BRUSSELS (Reuters) - All financial institutions in the European Union would have to set aside capital to cover risky activities under a report to be adopted by a panel of EU lawmakers later on Wednesday.
However, initial demands for tough new rules have been watered down in a cross-party compromise.
“We have a compromise and this compromise I see as a good starter for ensuring better regulation for all financial actors, including hedge funds and private equity,” the report’s author, Danish socialist Poul Nyrup Rasmussen, told Reuters.
“All financial institutions should comply with capital requirements,” Rasmussen said.
The European Commission has sole right of initiative in EU financial services rules but the special legal basis of parliament’s report — which needs an absolute majority in full parliament — means the bloc’s executive must consider the call for legislation.
The report is set to go before the parliament’s Economic Affairs committee on Wednesday.
Rasmussen’s initial report called for tough measures for specific parts of the industry such as lightly-regulated hedge funds and private equity, seen by labour unions and politicians on the left as “locusts” feasting on companies stripping their assets and laying of staff.
But since the credit crunch began over a year ago, the focus has shifted onto banks, already highly regulated, and their $500 billion of losses and writedowns which still unsettle investors and markets.
The cross-party compromise has radically tilted the report to seven principles for overseeing the overall financial market, such as transparency, capital requirements and the need for better oversight of credit rating agencies.
“With these principles we have here for the first time a legislative report which is universal, covering all the actors,” Rasmussen said.
Kurt Lauk, a German centre-right lawmaker who helped thrash out the compromise, said the report will also point out the stabilising effects of hedge funds and private equity in the current financial crisis.
“The private equity and hedge fund industry needs to have no concern but we do need to think about a new framework for the financial system as a whole and have identified seven points,” Lauk told Reuters.

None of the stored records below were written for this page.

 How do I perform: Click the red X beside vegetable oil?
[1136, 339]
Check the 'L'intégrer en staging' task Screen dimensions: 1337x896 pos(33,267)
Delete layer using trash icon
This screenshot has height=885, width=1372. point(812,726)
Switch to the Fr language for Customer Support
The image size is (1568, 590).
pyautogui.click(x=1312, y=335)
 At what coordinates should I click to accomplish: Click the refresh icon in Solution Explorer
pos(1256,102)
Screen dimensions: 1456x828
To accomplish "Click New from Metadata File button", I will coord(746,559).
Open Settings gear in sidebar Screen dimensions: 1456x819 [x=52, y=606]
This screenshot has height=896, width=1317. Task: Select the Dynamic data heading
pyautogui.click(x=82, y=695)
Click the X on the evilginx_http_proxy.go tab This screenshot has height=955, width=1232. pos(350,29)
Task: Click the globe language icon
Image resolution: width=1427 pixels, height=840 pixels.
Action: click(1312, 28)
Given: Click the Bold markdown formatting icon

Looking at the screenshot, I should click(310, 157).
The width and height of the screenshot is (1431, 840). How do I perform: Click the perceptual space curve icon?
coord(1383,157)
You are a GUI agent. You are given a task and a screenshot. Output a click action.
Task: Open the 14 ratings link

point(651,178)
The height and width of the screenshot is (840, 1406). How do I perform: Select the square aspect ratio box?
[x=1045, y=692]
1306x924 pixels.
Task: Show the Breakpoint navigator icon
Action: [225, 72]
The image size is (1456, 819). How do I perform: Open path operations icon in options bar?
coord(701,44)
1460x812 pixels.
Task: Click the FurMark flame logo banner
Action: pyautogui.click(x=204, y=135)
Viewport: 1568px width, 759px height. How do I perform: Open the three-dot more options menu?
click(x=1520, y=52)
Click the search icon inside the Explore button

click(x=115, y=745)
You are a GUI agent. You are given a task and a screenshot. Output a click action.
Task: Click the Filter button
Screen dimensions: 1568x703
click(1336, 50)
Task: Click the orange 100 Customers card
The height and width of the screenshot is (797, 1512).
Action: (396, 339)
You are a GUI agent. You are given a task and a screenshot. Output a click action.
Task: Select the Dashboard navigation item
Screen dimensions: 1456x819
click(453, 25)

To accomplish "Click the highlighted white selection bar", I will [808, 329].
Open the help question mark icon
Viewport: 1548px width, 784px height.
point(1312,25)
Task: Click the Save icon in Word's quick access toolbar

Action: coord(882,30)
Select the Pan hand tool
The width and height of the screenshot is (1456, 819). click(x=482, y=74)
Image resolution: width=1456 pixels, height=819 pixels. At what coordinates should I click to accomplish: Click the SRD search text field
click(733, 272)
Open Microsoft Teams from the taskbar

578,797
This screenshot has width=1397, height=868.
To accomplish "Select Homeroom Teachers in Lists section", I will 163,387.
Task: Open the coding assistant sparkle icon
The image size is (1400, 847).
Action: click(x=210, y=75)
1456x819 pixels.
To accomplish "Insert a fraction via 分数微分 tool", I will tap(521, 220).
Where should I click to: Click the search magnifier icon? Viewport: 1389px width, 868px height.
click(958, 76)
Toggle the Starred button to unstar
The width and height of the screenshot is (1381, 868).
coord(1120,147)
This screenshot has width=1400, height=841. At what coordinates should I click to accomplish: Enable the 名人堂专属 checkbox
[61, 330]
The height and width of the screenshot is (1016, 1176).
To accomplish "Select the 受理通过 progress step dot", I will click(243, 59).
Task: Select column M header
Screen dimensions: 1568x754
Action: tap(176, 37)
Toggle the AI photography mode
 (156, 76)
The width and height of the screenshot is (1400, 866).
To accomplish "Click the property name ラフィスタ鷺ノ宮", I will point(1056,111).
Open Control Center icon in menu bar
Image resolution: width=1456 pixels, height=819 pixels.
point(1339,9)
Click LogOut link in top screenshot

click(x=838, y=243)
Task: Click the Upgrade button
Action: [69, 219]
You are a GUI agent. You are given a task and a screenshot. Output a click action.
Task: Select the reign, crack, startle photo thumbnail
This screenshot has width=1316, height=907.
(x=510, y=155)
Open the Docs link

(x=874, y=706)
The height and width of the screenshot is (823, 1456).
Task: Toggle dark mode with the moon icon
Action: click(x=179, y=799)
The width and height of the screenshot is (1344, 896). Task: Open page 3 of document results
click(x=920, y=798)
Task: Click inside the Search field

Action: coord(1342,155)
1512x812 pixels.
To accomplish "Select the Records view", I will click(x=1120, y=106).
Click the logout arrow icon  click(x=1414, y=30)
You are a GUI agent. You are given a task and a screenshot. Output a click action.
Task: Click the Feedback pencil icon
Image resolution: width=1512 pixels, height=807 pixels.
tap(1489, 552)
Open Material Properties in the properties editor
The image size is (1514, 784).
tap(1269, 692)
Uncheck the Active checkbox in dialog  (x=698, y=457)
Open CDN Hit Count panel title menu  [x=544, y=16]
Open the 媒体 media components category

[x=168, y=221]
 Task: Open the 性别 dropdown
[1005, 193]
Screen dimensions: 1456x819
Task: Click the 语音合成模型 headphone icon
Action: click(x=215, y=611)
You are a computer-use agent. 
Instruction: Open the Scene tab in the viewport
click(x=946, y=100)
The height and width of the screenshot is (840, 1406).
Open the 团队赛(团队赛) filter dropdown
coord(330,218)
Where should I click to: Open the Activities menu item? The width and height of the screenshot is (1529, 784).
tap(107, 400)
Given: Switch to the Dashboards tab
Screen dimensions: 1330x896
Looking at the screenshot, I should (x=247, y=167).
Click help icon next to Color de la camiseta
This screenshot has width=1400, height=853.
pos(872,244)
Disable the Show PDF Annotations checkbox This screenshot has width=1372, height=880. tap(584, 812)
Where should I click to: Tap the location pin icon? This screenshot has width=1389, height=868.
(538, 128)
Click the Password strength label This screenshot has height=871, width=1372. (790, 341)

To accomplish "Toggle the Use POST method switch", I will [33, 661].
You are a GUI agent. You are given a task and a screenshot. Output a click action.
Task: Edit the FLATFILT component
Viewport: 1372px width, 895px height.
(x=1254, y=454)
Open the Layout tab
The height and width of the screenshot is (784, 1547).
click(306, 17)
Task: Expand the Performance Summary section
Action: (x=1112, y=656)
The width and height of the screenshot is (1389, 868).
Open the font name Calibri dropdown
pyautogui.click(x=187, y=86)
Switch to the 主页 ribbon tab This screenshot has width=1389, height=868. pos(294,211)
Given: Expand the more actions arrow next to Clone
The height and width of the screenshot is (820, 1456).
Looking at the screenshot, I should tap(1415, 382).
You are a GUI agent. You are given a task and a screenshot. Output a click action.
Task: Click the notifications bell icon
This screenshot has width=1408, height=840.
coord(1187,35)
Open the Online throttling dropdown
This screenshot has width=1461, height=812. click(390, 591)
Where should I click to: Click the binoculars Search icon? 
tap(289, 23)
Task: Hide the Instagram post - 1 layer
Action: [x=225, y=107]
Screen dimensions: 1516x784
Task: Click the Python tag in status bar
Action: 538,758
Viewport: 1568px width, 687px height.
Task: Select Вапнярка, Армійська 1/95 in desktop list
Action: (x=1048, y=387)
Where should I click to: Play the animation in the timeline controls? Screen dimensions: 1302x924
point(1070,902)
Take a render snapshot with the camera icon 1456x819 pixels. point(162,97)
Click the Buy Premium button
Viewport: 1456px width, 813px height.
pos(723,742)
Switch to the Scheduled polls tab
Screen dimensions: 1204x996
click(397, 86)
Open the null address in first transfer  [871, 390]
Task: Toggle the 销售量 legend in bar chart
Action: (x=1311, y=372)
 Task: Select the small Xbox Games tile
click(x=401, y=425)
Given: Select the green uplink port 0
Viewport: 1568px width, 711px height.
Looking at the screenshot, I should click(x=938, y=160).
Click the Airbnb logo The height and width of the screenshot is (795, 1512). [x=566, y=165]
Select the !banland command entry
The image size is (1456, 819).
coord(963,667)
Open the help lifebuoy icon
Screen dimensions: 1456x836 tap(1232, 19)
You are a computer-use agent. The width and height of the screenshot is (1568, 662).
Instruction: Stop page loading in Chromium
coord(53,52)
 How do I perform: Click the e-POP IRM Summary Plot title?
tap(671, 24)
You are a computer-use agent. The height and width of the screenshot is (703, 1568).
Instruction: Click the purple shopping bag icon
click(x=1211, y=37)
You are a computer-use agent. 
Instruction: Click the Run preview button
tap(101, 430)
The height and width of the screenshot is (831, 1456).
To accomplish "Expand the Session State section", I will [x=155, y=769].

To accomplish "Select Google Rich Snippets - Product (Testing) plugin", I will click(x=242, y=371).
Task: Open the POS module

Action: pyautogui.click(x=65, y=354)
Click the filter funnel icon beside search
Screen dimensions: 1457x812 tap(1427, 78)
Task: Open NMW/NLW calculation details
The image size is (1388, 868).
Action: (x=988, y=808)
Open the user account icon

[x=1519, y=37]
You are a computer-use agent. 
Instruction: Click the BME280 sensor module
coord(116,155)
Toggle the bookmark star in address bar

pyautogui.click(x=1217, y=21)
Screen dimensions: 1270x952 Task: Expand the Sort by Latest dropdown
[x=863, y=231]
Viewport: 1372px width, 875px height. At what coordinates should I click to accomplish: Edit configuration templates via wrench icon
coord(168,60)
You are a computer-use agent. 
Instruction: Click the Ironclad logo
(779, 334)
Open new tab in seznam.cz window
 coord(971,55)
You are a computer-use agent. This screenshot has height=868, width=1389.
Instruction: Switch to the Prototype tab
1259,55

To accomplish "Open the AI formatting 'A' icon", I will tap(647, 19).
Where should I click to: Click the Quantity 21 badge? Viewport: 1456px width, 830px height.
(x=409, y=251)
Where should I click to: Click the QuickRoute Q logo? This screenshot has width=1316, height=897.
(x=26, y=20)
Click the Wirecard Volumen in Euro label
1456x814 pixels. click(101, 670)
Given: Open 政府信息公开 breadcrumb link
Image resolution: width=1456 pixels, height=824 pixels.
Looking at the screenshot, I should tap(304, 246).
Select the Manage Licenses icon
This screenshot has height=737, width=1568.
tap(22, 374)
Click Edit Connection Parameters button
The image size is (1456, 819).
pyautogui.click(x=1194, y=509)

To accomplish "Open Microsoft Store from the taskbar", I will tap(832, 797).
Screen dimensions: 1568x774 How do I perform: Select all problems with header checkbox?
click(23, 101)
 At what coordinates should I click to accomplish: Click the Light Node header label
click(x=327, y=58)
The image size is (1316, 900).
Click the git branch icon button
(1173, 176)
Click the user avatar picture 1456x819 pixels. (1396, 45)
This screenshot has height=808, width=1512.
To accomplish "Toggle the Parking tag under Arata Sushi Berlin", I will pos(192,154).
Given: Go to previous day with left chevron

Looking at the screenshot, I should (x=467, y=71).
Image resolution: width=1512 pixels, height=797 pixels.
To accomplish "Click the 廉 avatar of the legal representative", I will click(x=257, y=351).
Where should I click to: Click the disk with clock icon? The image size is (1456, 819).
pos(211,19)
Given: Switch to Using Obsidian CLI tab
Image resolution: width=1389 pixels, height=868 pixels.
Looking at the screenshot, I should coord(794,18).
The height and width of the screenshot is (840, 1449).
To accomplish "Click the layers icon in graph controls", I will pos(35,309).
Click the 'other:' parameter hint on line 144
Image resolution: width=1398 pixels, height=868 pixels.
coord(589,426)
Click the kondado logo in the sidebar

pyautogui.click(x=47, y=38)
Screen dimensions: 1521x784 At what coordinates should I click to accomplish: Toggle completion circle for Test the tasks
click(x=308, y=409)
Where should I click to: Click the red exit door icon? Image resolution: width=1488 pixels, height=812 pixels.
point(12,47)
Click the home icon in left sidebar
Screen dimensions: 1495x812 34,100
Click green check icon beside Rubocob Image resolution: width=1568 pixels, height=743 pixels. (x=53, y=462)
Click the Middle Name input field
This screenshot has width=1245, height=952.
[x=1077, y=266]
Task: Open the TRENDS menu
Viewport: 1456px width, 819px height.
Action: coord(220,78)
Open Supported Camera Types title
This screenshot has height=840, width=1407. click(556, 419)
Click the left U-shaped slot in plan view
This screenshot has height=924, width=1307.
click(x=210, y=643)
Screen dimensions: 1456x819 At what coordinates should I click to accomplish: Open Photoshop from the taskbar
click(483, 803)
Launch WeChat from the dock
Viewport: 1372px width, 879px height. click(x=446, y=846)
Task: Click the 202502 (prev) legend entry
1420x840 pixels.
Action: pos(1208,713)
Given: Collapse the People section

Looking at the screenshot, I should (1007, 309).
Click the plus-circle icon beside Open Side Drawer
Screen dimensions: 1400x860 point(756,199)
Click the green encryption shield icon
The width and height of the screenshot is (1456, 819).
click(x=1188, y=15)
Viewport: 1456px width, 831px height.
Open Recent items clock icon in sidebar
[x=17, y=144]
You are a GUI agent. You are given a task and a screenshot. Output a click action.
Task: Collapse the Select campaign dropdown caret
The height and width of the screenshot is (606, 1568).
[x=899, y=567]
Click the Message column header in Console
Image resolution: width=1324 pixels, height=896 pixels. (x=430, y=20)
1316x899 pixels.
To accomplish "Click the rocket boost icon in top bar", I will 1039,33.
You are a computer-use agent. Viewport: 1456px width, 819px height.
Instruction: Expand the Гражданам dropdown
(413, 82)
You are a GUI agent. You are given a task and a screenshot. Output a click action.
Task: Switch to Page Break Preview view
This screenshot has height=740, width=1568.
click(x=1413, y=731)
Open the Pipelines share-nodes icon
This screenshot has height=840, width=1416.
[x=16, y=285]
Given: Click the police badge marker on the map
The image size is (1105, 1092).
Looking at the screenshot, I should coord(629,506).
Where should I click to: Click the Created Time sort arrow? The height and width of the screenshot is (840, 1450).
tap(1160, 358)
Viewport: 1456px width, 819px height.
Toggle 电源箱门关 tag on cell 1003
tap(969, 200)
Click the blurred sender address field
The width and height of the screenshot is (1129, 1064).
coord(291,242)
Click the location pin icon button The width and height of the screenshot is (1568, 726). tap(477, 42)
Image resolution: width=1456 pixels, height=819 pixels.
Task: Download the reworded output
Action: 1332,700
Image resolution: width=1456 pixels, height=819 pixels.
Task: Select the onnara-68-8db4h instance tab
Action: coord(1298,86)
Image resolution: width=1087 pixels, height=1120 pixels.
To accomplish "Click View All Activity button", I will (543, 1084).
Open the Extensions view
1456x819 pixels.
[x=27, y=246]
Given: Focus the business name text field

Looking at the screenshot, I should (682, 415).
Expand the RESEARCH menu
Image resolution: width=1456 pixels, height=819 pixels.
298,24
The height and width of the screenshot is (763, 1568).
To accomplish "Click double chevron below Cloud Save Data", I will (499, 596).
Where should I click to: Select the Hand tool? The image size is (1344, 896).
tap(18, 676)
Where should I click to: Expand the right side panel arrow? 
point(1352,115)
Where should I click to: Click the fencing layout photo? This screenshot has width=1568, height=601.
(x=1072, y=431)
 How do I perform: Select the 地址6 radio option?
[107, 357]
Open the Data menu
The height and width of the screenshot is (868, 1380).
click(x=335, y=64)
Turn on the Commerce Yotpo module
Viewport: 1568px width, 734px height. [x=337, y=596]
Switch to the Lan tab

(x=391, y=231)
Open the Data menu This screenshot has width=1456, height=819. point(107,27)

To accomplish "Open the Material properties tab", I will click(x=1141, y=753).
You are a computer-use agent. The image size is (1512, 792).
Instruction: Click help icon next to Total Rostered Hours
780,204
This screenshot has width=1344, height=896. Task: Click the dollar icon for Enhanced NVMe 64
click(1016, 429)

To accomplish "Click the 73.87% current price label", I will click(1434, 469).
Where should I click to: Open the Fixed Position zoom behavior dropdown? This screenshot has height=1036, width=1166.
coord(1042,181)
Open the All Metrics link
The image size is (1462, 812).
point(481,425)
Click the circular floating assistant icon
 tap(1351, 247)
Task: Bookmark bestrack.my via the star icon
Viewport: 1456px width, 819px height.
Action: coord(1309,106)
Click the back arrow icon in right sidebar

The EU Internal Market Commissioner, Charlie McCreevy, is already working on proposals to tighten capital requirement rules for banks, greater oversight of credit rating agencies and more transparency in financial markets.
He has rejected calls for regulation on hedge funds and private equity groups many times, saying they play a useful role in keeping company management on their toes.
Rasmussen said the Commission will need to propose other legislation as well as filling gaps in existing EU rules.